■ Source information:
>>>>
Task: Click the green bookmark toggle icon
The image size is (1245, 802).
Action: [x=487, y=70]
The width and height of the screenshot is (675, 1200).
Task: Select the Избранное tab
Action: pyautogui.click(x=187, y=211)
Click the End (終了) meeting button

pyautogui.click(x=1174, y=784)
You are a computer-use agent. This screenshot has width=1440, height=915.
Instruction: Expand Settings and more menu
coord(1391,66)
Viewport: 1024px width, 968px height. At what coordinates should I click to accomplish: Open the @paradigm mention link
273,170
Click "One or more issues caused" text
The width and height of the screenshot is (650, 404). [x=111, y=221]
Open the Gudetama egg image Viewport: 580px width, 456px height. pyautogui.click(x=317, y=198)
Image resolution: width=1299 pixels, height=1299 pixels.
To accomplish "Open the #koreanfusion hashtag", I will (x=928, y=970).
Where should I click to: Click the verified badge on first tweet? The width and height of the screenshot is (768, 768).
<<<<
■ What this task involves: Word for word, transcribe each of the entries above.

■ Answer to the problem:
Task: Click the green bookmark toggle icon
The image size is (1245, 802).
Action: [x=487, y=70]
The width and height of the screenshot is (675, 1200).
Task: Select the Избранное tab
Action: pyautogui.click(x=187, y=211)
Click the End (終了) meeting button

pyautogui.click(x=1174, y=784)
You are a computer-use agent. This screenshot has width=1440, height=915.
Instruction: Expand Settings and more menu
coord(1391,66)
Viewport: 1024px width, 968px height. At what coordinates should I click to accomplish: Open the @paradigm mention link
273,170
Click "One or more issues caused" text
The width and height of the screenshot is (650, 404). [x=111, y=221]
Open the Gudetama egg image Viewport: 580px width, 456px height. pyautogui.click(x=317, y=198)
Image resolution: width=1299 pixels, height=1299 pixels.
To accomplish "Open the #koreanfusion hashtag", I will (x=928, y=970).
Where should I click to: Click the verified badge on first tweet? The width and height of the screenshot is (768, 768).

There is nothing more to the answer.